- **Data to use**:
=====

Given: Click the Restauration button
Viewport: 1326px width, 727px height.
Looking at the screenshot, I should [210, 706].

=====

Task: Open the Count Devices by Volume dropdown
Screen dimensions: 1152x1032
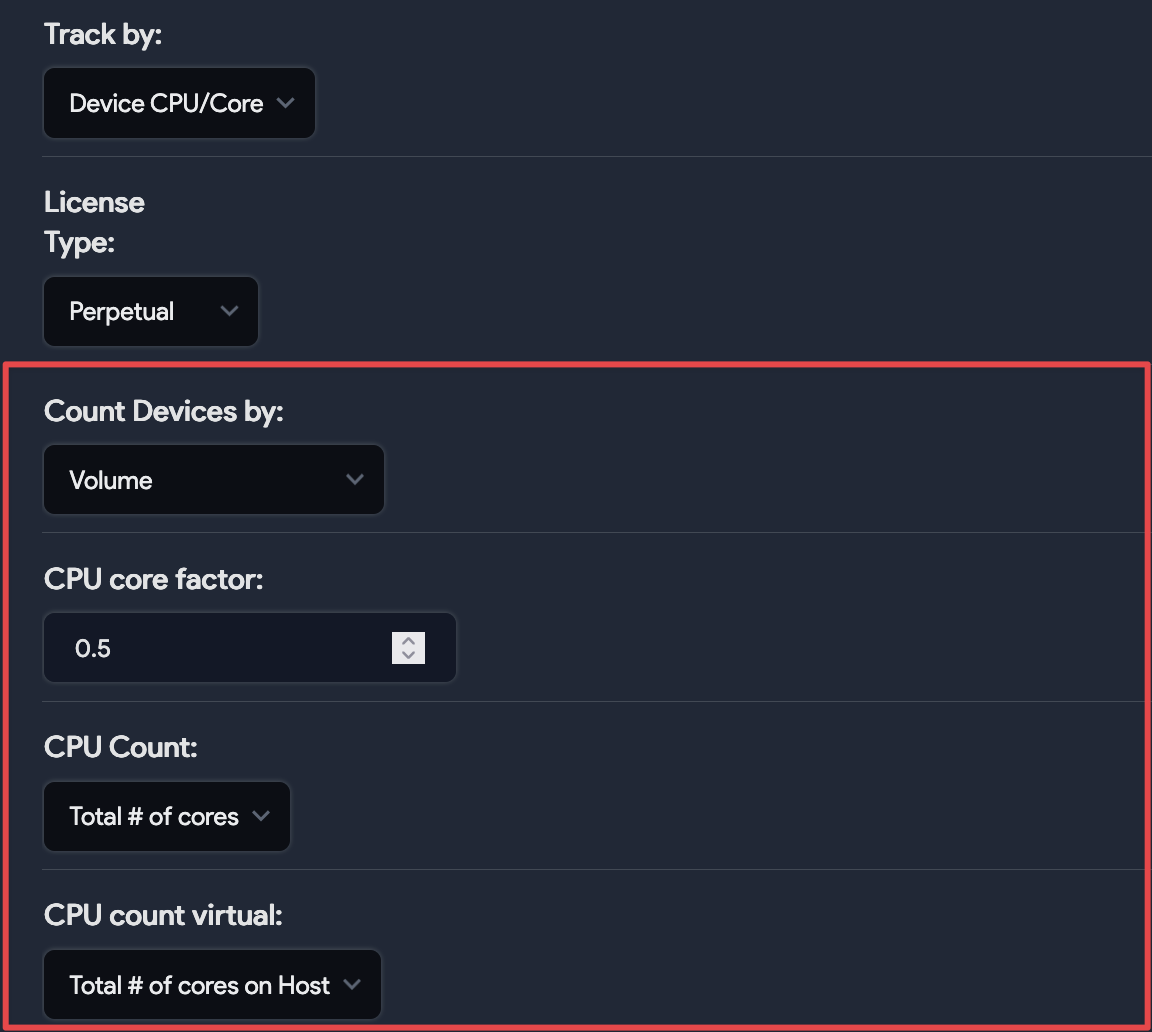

=====

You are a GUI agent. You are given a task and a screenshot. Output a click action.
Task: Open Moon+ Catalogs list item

=====

- **What the task requires**: In the entries above, the lines from the one bearing "You are a GUI" up to and including the one bearing "Task: Open Moon+ Catalogs list item" should be transcribed exactly; no other line is wanted.

- **Exercise result**:
You are a GUI agent. You are given a task and a screenshot. Output a click action.
Task: Open Moon+ Catalogs list item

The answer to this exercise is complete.